Search code examples
python-3.xpython-requestshttpconnection

Requests HTTPConnectionPool Read timeout never recovers


I have a script that runs 24/7 and is sometimes killed by the system-reboot. One portion of the scripts collects bins from pastebin[.]com with certain contents and the other one exports them to remote rest endpoint. The part where I collect bins sends a lot of requests and never bumps into the issues with HTTPConnectionPool, while the other part tends to run into it pretty quickly despite the fact it sends request much less often.

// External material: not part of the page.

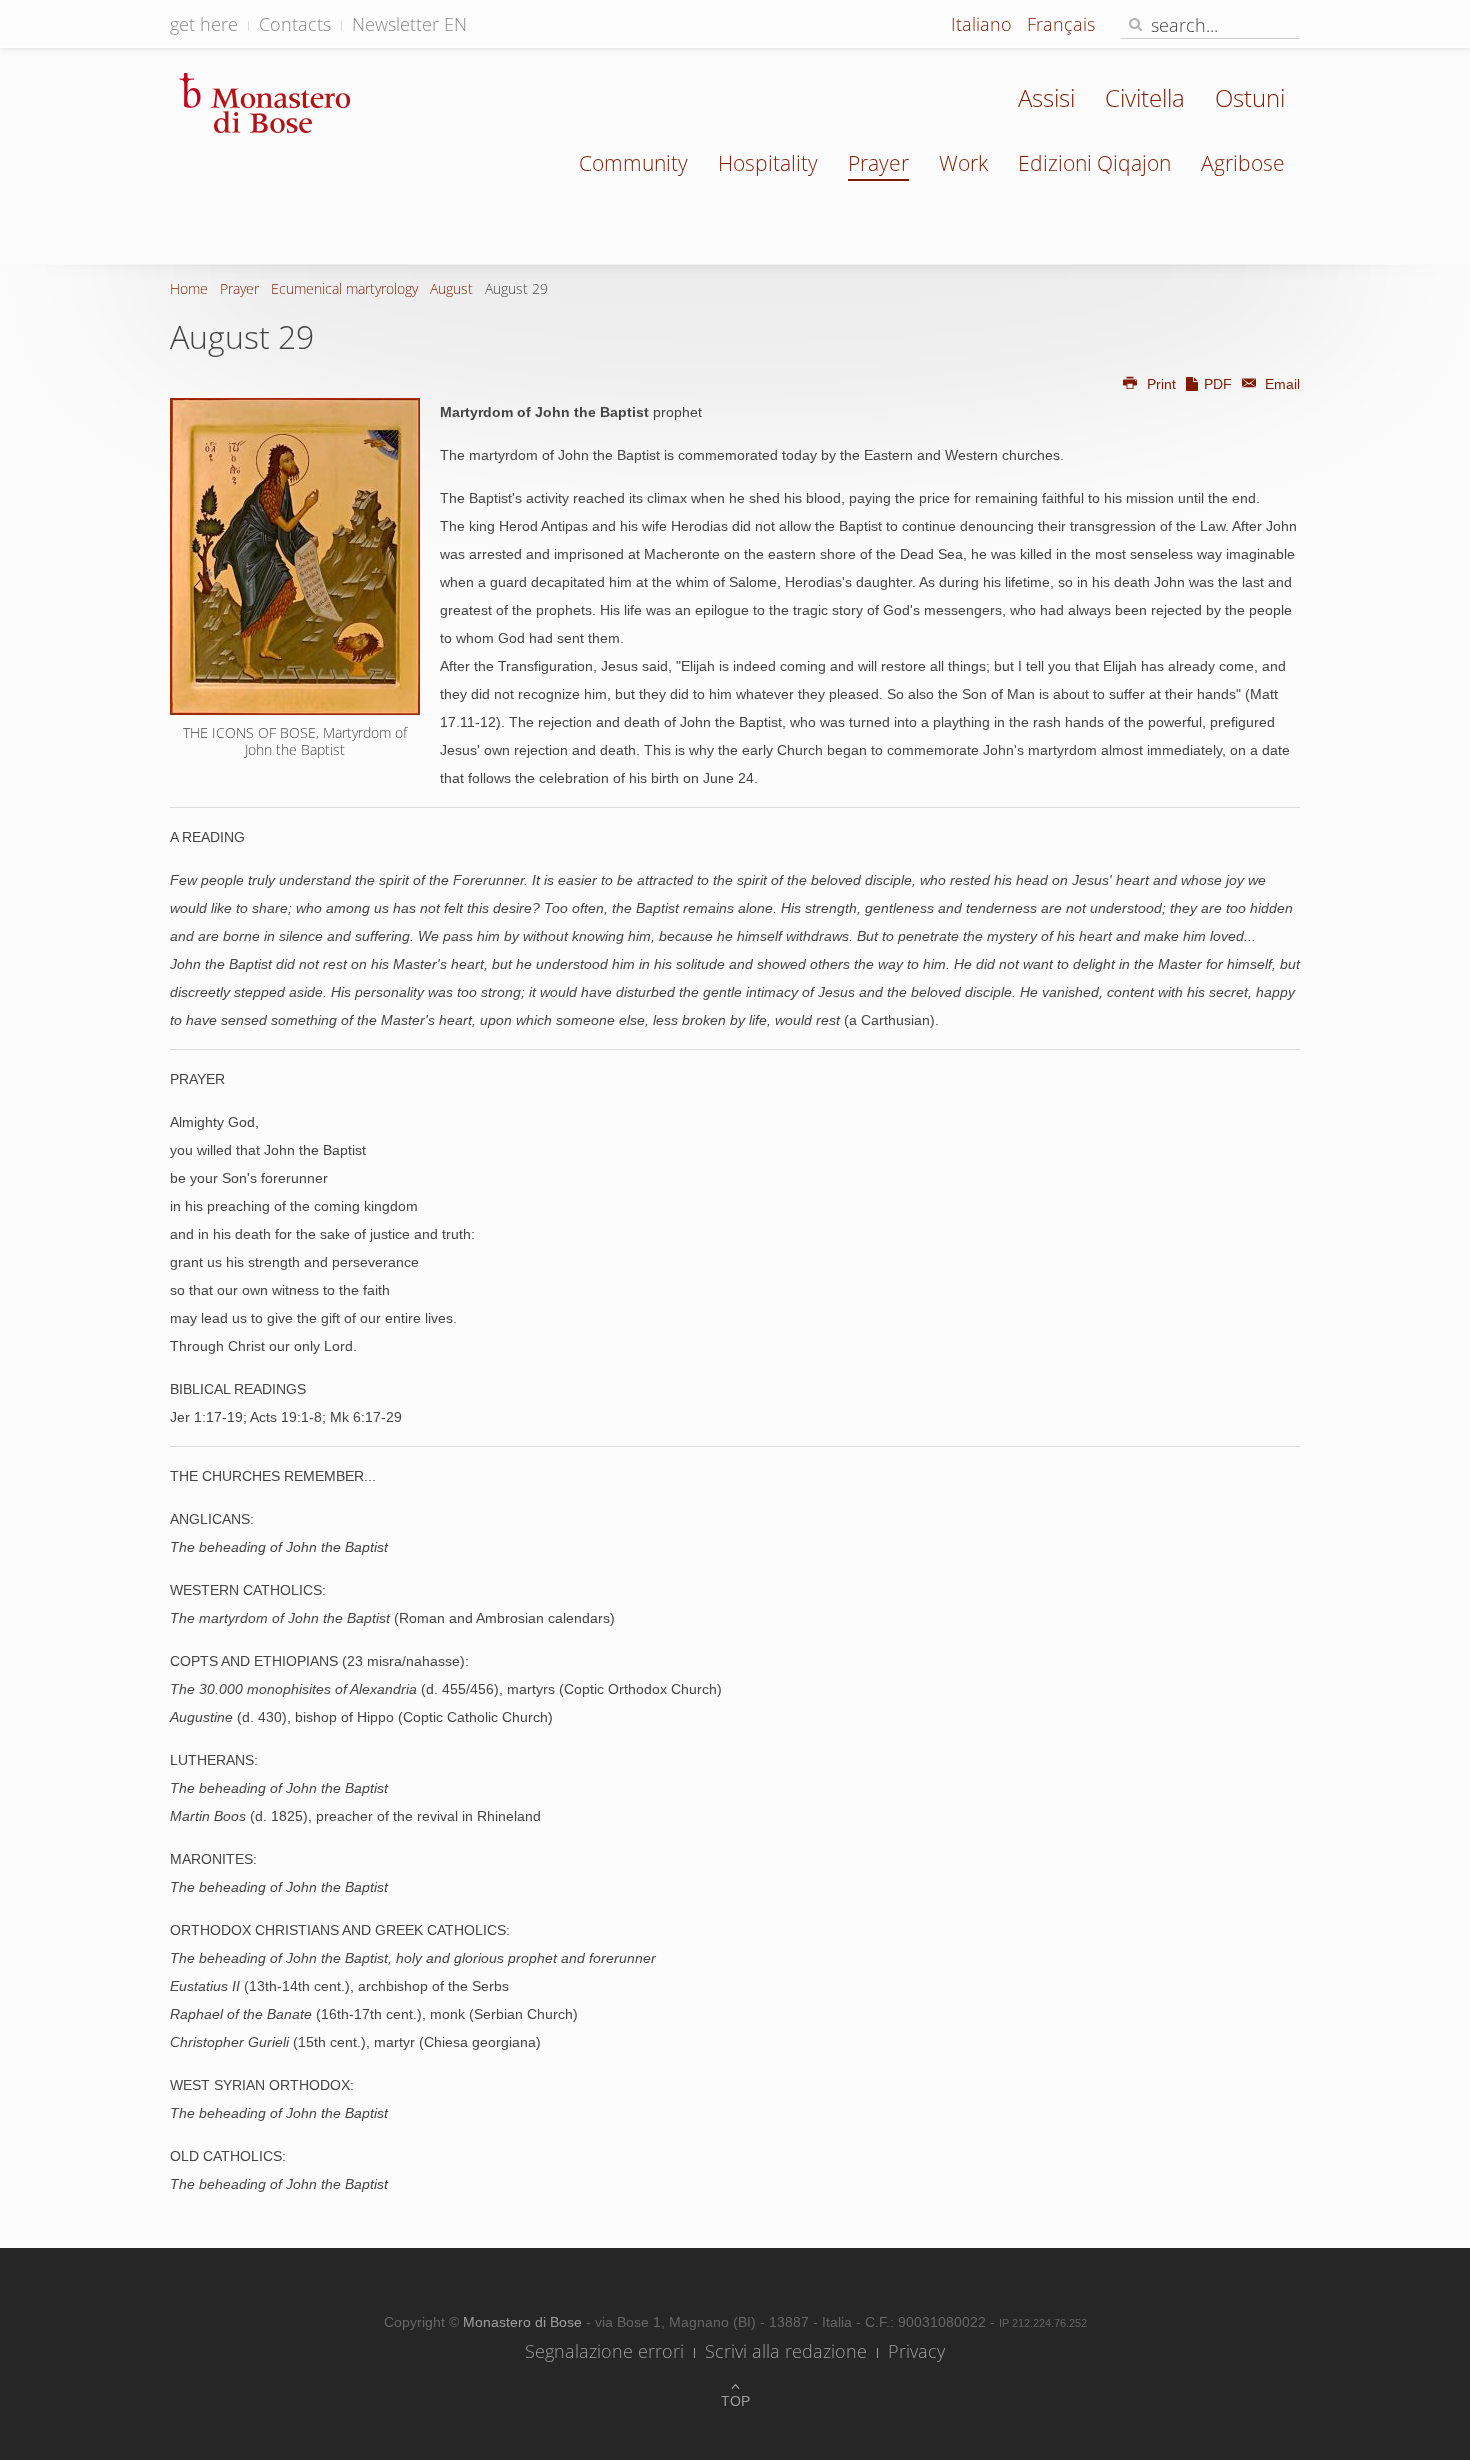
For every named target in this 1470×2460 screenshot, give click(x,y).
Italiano (984, 24)
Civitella (1145, 97)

I have following code with retry-logic, so I ensure the bin gets exported to remote

def send_export_request(self, payload):
    while True:
        success = False
        try:
            self.session.post(self.collector, data=payload, timeout=10)
            success = True
        except requests.exceptions.RequestException as e:
            self.logger.log_error("RequestException ocurred when storing paste %s: %s" % (payload['key'], e))

        if success:
            break

        self.logger.log("Retrying to store the paste...")
        self.session.close()
        self.session = requests.session()
        sleep(2)

Of course self.session is initialized in constructor to requests.session(). What eventually always happens (the amount of time differs from case to case, but it always happens under 24 hours) is that the following exception is raised:

HTTPConnectionPool(host='www.[redacted].com', port=80): Read timed out. (read timeout=10)

And the code goes into the loop, always raising this exception, logging it, waiting 2 seconds, trying again, raising the exception and so on and so forth. It never recovers, unless I kill the script and run it again. I searched a lot, tried originally the code without a session (just post requests), then added the session and finally tried creating new session before retrying. None of that works. What am I missing?


Solution

  • No wonder no one knew where the issue lies. I will answer this question to shed some light on what the problem was.

    I did some further testing: The remote server to which I was posting the contents of bins had some sort of a IPS or similar system enabled. Collector is not (on purpose) behind HTTPS, so payload inspection was possible and when payload contained some keywords, or known signatures, remote server decided to let the connection timeout.

    As not having the requests behind HTTPS is crucial for my use case (traffic sniffing and inspection must be possible to anyone), I figured a workaround: if request is killed by remote server, I base64 encode its body before retrying and then it works.